:: What the task requires ::
The entries below are to be repeated verbatim, in full.

>>>

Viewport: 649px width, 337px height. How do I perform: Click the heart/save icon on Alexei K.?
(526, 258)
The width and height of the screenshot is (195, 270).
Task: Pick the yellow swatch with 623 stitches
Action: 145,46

<<<

:: Response to the task ::
Viewport: 649px width, 337px height. How do I perform: Click the heart/save icon on Alexei K.?
(526, 258)
The width and height of the screenshot is (195, 270).
Task: Pick the yellow swatch with 623 stitches
Action: 145,46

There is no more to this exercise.